Currently there is a “dropout dilemma” in the halls of Lawrence High. On Monday, September 21, a regional dropout summit was held at the district office to discuss solutions to the escalating dropout rate. Community leaders, youth coordinators and even a few student representatives got together to discuss possible ways to convince students to stay in school.
To stop students from dropping out the first thing that needs to happen is that these community leaders and educators responsible for the curriculum in Lawrence High need to reach out to the groups of students who are actually doing the dropping out. The participants in this summit came up with solutions to reduce the dropout rate such as increasing opportunities for real world learning and giving students the chance to volunteer and get involved in the community. These are great ideas but the members of this committee need to understand who the students are that they are trying to reach.

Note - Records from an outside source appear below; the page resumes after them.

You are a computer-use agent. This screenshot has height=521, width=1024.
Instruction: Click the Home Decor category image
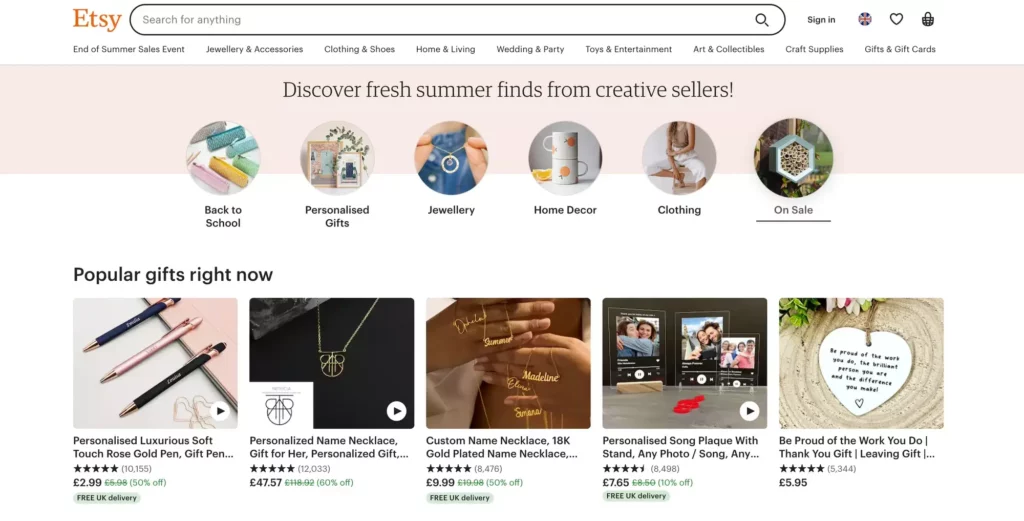click(565, 158)
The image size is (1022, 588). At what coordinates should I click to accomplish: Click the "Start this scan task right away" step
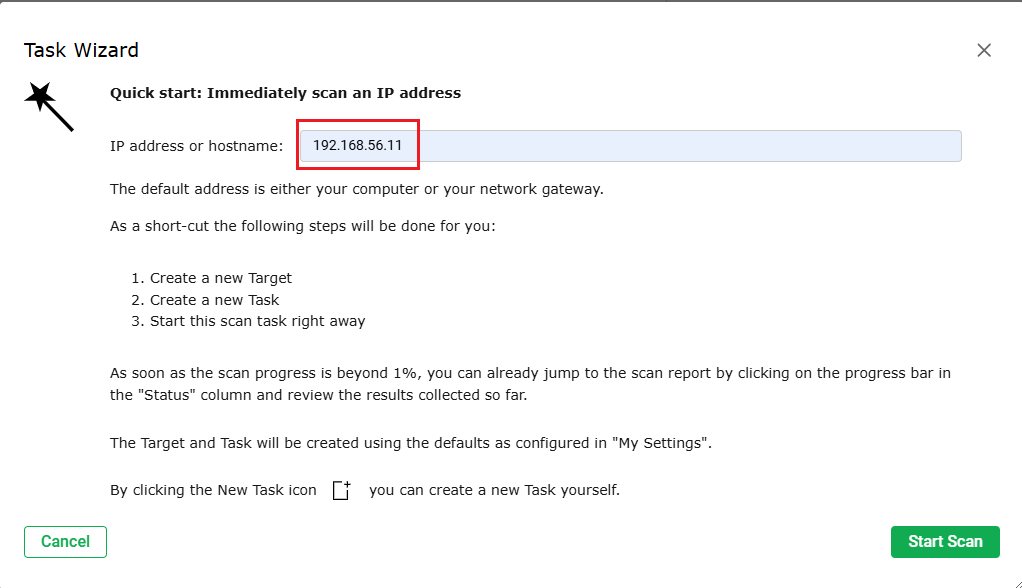[257, 322]
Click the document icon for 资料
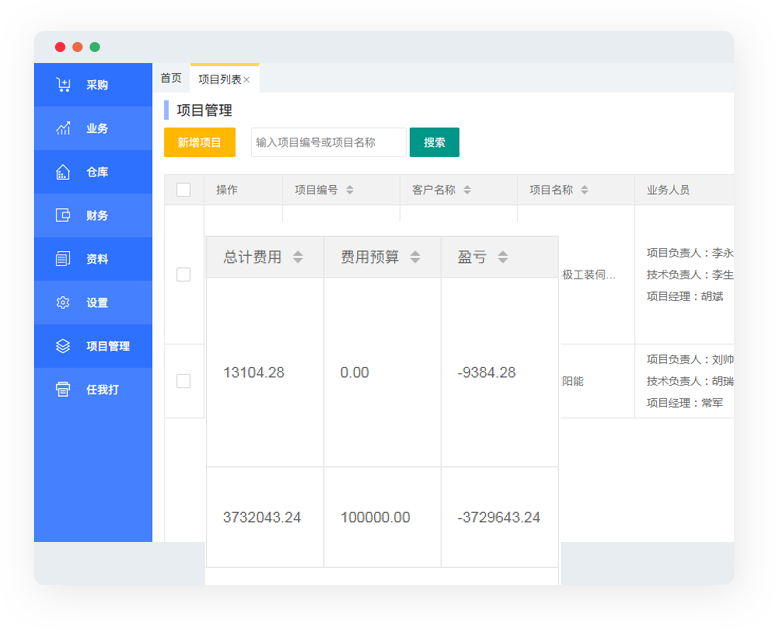The width and height of the screenshot is (776, 630). [x=63, y=259]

Many people who I know that have dropped out did not do it because school was hard for them. They dropped out because Lawrence High did not provide them with the type of learning they required. These students who are dropping out are not students who are trying to get community service hours for their board of regents requirements. These are students that are just trying to graduate, nothing more. For example, in the social studies department at Lawrence High School teachers are strongly encouraged to require students to create a comprehensive notebook containing all the notes and handouts for the class that is handed in for a grade after each chapter test. These notebook checks in many cases are worth almost as many points as the chapter test. Even if a student gets an A on every test for the semester in a history class at Lawrence High it is still possible to fail the overall class if the student does not complete the notebook. School should be knowledge based. A student should not be penalized for being able to achieve a good score on a test without taking notes in class.

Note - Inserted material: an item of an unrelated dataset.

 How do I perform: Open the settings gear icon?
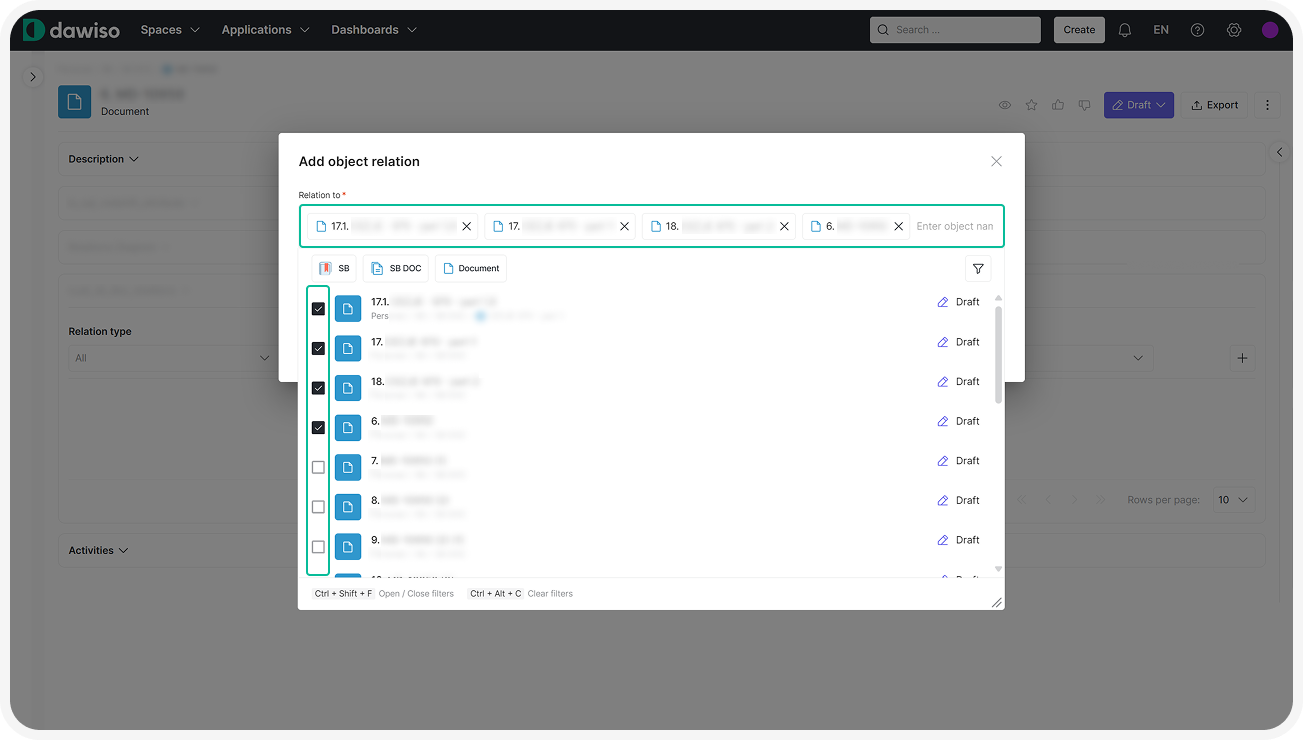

Administrators do not actually care about the students themselves who are dropping out. How can these administrators care for students that they have never met, never actually tried to talk to so that they could find out the reasons why the student decided to drop out of high school? The reason they care so much about this drop out dilemma is that when a student drops out it hurts the schools test scores and many other statistics such as AYP (Adequate Yearly Progress) and graduation rates that then has a poor reflection on the administration itself.

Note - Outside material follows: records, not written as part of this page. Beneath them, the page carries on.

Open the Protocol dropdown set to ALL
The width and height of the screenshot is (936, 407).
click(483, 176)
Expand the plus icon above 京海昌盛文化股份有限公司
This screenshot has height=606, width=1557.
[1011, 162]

According to Matt Brungardt, principal of Lawrence High, schools have a moral obligation to prepare the students for life. This is where the school is falling short. For students that are considered gifted in intelligence but at the same time are the outcasts of the social scene, school seems like continuous busy work with no real learning value attached to it. I have met many students that have dropped out of Lawrence High and gone on to take part in either the Lawrence Diploma Completion program or go on to get their GED. Many of these “dropouts” are now attending forms of higher education such as community college or even attend universities such as Kansas University before their class has even graduated from high school. There is a misconception that the students that drop out are not prepared for life. These students are no less prepared for life because they dropped out. The reality is that many of the students that drop out do it because they are prepared for life and no longer have anything to gain from attending high school.